Dataset excerpts:

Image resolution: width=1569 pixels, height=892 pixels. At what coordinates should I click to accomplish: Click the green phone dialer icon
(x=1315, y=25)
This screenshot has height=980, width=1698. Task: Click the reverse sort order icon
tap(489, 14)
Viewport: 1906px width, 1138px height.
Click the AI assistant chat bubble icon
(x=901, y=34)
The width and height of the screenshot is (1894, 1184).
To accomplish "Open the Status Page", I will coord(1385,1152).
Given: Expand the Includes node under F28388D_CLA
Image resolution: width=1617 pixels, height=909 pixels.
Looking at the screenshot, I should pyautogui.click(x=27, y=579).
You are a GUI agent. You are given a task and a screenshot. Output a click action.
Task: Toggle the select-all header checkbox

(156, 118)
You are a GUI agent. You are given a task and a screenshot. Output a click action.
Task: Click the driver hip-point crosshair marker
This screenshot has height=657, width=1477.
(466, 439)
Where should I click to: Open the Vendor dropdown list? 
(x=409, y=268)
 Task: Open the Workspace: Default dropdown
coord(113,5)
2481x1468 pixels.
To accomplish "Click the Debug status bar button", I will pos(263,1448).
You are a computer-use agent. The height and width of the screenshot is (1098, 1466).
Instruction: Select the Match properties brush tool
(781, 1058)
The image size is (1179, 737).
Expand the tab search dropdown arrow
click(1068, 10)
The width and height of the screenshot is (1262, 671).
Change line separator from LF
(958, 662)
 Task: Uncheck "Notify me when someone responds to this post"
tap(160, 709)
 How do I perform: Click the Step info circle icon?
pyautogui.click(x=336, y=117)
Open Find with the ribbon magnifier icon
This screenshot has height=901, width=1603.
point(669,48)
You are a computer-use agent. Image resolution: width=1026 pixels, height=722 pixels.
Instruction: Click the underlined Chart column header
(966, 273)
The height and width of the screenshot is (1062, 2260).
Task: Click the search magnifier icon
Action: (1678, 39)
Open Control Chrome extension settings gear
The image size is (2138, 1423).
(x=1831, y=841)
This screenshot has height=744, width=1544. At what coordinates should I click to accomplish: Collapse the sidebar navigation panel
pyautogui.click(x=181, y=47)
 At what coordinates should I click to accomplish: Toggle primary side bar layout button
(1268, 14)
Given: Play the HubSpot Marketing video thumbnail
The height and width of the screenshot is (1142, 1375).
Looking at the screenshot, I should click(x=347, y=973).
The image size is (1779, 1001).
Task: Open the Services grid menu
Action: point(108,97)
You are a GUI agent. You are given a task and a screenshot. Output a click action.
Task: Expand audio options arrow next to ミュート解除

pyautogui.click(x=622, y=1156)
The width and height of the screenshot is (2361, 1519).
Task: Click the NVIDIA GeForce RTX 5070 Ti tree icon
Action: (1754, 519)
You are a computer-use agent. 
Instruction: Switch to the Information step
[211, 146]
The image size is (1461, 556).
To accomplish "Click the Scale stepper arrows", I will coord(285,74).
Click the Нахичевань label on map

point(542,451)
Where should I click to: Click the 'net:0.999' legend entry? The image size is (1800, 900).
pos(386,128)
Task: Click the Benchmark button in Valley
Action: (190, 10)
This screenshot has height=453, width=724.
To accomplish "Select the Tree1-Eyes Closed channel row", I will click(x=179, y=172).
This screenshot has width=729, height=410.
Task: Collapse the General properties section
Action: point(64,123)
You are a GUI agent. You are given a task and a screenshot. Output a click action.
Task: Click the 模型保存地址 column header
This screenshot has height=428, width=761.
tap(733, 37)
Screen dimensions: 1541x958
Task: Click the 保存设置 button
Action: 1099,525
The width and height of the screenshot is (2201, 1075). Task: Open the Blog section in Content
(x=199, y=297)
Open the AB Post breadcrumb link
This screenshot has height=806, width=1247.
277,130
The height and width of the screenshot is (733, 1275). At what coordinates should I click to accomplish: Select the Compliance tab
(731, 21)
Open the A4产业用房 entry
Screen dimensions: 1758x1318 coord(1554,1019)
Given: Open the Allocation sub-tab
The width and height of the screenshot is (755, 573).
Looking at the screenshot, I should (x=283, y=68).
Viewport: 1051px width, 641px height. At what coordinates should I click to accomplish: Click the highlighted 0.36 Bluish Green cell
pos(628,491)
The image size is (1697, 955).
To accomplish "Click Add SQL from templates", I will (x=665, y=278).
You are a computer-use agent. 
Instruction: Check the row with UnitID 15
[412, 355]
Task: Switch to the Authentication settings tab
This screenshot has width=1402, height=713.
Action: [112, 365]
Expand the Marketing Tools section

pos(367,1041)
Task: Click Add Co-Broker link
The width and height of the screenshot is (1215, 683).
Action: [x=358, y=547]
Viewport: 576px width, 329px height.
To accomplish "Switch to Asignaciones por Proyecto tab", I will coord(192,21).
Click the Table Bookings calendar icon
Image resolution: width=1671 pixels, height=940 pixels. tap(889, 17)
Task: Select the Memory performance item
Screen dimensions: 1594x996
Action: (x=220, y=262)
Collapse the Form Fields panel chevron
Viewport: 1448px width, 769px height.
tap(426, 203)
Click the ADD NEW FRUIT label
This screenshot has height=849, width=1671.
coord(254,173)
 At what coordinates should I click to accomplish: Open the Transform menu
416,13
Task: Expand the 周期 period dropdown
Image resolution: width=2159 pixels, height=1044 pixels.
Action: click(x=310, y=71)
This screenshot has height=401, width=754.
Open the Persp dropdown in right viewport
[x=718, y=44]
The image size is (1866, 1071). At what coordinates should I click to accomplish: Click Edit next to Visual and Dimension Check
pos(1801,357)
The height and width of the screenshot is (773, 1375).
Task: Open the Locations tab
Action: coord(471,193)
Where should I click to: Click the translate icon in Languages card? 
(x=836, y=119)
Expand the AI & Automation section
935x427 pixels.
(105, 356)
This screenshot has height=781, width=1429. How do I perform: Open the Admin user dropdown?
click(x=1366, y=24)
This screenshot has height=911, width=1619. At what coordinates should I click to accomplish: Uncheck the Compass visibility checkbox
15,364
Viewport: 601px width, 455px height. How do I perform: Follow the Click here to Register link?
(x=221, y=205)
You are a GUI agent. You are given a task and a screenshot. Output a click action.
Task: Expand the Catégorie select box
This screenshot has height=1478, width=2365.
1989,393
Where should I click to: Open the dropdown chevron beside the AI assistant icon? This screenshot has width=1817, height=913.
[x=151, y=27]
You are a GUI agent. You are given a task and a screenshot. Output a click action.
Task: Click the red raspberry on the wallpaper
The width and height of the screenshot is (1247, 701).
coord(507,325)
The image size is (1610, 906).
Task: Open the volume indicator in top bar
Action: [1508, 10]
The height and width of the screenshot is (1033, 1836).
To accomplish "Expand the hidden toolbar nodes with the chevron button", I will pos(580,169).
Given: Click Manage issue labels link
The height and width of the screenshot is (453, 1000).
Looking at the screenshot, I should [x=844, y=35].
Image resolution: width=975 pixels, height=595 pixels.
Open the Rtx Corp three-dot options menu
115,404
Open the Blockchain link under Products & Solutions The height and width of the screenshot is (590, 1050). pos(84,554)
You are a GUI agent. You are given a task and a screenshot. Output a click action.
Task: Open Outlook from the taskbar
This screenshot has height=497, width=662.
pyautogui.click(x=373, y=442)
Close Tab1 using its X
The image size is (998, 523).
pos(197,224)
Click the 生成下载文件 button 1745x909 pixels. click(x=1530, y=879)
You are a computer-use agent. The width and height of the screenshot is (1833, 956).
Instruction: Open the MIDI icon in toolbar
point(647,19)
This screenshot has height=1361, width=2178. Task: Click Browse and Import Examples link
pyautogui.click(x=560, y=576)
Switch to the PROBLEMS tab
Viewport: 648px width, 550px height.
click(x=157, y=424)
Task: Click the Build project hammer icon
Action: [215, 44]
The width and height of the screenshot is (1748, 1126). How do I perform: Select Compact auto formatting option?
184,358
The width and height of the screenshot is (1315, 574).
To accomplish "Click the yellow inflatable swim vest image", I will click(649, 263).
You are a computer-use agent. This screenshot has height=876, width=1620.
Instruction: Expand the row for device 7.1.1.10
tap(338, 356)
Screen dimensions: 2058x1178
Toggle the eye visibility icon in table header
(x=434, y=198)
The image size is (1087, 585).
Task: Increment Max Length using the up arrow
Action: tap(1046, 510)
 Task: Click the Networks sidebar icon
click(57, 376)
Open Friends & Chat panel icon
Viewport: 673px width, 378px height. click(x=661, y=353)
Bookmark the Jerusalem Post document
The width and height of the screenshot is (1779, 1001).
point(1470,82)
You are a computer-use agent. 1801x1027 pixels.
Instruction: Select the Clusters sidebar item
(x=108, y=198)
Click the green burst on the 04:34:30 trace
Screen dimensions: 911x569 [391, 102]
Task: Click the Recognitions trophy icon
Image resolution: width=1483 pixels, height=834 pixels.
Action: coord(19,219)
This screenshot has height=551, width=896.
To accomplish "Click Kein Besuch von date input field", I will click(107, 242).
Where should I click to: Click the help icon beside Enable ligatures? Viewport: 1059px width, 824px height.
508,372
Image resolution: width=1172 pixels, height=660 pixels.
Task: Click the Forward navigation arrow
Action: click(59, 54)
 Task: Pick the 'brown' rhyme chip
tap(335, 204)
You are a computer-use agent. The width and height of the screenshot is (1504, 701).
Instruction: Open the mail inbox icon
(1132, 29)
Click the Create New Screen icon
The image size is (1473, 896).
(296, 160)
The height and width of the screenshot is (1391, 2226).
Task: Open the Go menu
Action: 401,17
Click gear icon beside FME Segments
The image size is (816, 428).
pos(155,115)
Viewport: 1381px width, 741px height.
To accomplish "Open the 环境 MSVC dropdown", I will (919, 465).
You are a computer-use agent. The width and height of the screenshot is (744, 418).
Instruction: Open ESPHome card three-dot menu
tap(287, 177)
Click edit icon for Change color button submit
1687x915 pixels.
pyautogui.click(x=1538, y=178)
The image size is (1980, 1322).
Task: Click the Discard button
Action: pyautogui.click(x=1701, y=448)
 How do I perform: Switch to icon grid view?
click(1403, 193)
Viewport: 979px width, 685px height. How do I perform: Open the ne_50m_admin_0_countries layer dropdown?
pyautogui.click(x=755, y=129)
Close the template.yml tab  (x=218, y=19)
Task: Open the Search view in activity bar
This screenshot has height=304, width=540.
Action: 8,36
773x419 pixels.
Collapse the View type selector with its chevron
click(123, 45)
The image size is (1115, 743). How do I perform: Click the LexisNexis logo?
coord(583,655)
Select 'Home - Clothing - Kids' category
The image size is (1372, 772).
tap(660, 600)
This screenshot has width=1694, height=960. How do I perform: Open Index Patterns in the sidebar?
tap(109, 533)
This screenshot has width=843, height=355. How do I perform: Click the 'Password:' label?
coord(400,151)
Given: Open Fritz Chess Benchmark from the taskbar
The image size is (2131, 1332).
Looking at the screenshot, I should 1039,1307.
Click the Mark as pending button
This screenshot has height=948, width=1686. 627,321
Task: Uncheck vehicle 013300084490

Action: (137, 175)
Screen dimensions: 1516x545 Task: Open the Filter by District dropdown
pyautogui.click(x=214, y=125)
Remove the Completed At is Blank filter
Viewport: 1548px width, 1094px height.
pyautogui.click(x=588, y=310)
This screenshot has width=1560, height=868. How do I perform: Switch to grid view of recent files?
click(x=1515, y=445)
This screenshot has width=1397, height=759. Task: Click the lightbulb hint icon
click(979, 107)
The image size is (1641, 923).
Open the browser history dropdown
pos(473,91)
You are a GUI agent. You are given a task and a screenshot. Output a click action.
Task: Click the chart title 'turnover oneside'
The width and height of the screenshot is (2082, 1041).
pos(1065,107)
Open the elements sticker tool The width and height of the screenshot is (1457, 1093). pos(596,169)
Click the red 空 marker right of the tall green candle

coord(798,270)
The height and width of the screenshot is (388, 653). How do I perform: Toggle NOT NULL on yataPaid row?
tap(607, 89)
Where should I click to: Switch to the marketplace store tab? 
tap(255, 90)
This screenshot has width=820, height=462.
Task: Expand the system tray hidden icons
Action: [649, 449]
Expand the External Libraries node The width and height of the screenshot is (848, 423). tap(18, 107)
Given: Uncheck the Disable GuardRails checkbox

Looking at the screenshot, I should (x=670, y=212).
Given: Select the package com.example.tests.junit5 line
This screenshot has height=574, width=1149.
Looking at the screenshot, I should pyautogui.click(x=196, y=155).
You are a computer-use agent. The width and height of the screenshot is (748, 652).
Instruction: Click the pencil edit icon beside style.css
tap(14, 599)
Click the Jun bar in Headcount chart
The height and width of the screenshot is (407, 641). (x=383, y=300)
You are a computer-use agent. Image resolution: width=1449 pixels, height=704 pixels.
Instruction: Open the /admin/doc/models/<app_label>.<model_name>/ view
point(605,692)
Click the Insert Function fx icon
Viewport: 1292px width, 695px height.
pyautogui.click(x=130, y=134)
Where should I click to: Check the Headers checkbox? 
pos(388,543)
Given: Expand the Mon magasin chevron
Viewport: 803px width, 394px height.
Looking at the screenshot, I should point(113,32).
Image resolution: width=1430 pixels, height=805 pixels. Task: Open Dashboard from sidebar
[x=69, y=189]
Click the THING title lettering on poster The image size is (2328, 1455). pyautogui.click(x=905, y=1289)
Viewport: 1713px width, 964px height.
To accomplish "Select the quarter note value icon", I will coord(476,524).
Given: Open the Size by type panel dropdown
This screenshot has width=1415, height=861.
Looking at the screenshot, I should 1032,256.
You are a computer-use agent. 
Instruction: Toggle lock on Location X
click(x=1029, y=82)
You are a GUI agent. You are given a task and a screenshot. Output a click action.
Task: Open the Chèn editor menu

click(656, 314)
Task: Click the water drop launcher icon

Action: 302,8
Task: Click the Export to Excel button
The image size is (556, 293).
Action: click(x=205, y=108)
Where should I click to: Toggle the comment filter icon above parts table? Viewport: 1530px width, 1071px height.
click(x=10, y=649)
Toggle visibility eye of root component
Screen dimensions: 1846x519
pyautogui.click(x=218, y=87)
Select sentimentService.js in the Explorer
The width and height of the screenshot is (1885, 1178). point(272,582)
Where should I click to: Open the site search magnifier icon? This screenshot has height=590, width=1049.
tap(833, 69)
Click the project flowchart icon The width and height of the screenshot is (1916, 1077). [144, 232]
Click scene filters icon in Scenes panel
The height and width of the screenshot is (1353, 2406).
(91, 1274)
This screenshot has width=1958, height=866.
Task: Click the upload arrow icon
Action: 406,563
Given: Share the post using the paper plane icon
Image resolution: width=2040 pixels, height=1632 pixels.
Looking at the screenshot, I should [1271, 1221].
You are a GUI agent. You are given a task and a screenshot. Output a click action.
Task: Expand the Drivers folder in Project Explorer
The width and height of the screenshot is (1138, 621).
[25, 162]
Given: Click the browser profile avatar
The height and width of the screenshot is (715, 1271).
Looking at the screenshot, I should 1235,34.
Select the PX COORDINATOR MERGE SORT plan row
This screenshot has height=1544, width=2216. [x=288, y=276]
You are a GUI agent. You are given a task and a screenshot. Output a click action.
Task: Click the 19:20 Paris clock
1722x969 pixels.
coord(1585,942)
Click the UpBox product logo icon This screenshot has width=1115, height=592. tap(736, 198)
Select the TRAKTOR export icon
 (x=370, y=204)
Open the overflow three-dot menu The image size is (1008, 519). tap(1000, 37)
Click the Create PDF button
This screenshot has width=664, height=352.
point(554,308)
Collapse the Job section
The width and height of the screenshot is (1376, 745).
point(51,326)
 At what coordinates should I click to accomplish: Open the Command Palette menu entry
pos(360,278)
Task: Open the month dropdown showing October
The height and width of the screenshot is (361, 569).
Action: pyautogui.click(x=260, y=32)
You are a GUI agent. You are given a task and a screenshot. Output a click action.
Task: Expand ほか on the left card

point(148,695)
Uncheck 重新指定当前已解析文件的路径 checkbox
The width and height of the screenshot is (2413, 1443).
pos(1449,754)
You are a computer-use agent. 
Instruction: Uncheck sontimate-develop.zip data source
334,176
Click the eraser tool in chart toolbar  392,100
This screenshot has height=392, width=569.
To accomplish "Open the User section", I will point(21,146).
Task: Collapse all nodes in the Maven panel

**Work order**
Your reply should consist solely of the number of lines above that contain the word "gear".

**Expected answer**
2